* _Exercise_
Extract from the entries below, exactly as given, only the lines from the line containing "This screenshot has width=936, height=527." to the line containing "Click the REFRESH control in top bar", both lines included.

* _Information shown_
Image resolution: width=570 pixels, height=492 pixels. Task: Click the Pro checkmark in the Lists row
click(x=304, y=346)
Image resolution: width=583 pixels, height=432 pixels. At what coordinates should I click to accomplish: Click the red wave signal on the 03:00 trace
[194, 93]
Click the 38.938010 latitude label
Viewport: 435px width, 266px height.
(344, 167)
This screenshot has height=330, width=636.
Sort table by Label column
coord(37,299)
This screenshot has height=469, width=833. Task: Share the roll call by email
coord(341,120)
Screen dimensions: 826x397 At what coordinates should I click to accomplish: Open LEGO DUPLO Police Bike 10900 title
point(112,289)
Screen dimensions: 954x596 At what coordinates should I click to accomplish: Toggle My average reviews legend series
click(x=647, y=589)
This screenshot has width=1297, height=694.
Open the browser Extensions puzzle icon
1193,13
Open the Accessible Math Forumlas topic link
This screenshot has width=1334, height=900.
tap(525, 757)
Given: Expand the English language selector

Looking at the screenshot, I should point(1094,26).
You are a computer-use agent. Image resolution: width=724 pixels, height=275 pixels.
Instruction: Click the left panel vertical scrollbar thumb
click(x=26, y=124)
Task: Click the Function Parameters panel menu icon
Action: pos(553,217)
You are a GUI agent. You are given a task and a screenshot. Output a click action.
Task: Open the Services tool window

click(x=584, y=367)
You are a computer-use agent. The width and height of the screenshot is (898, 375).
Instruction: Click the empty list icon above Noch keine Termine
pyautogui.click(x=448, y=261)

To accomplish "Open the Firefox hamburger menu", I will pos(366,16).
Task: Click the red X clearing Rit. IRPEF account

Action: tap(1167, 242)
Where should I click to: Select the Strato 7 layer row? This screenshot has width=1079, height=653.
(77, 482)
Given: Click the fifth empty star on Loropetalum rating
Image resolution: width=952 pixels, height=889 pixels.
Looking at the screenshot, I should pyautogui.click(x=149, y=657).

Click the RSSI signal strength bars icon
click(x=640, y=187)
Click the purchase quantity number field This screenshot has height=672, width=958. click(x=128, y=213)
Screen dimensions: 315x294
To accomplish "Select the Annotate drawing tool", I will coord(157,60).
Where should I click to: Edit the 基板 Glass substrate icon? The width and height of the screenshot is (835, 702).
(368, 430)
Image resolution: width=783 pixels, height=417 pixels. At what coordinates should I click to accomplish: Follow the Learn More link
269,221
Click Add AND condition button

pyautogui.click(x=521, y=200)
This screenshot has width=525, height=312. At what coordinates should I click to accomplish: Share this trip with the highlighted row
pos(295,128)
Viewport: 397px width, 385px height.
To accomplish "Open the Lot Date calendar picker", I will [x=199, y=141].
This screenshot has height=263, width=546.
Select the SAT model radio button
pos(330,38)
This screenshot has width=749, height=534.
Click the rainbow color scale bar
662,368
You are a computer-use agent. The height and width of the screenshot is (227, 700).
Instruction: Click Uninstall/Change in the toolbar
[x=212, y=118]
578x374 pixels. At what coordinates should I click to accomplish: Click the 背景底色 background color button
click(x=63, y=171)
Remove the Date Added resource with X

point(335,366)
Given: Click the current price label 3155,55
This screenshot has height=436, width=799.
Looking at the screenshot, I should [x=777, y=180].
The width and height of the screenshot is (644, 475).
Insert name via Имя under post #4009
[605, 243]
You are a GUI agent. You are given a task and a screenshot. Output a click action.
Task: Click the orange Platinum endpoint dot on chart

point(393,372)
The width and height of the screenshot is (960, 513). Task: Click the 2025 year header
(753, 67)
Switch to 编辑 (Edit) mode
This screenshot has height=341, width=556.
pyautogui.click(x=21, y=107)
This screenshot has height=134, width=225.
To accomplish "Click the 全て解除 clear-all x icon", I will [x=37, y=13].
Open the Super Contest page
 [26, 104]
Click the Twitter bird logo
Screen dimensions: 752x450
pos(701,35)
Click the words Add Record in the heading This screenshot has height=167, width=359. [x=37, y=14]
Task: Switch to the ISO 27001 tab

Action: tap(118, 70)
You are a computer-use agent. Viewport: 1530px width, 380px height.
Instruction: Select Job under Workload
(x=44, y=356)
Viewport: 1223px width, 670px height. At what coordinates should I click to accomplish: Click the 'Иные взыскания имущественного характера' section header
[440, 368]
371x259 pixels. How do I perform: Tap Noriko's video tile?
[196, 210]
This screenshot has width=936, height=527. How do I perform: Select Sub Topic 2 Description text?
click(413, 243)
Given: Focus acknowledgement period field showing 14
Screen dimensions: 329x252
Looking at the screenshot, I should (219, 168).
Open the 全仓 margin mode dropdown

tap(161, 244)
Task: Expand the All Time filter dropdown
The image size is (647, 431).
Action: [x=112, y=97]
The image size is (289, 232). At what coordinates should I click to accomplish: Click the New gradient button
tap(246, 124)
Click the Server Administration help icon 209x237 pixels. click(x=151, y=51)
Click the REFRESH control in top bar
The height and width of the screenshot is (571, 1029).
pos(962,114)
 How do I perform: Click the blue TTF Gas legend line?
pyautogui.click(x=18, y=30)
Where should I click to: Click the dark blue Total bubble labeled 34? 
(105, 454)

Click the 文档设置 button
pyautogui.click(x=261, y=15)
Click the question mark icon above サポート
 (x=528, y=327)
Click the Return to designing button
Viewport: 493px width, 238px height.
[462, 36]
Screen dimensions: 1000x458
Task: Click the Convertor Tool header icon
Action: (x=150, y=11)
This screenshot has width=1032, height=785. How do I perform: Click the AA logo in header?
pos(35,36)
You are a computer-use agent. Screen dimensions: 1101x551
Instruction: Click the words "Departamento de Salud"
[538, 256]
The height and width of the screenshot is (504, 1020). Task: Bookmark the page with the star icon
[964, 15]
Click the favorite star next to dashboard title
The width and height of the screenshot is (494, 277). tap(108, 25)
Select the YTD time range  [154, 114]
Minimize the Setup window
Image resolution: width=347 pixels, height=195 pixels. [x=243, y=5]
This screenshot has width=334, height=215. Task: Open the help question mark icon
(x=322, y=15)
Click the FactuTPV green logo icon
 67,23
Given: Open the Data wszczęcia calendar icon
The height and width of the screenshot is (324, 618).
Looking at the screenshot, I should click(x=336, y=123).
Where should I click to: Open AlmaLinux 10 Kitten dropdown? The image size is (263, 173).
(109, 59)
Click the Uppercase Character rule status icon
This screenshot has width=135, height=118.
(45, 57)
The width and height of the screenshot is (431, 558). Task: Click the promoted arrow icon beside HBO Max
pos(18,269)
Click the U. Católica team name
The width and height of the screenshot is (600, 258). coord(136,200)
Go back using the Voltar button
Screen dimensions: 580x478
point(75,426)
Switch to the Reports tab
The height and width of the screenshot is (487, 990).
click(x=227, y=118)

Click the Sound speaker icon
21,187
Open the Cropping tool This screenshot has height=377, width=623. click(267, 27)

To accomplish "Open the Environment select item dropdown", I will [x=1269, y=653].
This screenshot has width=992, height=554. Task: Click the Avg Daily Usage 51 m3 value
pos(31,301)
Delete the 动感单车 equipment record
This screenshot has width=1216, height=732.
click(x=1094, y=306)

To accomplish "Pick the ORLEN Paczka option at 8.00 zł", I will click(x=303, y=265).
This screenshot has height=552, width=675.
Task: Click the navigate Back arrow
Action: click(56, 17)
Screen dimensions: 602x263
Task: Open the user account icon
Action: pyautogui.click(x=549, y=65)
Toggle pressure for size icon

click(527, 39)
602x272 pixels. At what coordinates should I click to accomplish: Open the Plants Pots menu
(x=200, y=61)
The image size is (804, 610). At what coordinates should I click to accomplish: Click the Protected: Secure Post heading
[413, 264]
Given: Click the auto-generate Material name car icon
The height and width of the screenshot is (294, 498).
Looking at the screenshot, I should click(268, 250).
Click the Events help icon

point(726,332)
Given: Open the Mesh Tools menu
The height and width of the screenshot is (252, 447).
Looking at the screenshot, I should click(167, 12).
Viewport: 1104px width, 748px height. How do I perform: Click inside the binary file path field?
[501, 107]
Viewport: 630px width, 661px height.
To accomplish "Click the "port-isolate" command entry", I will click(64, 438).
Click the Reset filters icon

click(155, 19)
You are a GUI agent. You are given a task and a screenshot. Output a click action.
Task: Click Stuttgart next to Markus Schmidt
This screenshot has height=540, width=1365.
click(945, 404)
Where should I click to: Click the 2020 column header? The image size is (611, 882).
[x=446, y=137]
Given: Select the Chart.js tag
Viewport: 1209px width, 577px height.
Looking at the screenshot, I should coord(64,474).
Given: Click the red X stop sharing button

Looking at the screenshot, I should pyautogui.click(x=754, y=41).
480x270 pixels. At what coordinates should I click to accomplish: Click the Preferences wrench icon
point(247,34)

* _Your response_
This screenshot has width=936, height=527. How do I perform: Select Sub Topic 2 Description text?
click(413, 243)
Given: Focus acknowledgement period field showing 14
Screen dimensions: 329x252
Looking at the screenshot, I should (219, 168).
Open the 全仓 margin mode dropdown

tap(161, 244)
Task: Expand the All Time filter dropdown
The image size is (647, 431).
Action: [x=112, y=97]
The image size is (289, 232). At what coordinates should I click to accomplish: Click the New gradient button
tap(246, 124)
Click the Server Administration help icon 209x237 pixels. click(x=151, y=51)
Click the REFRESH control in top bar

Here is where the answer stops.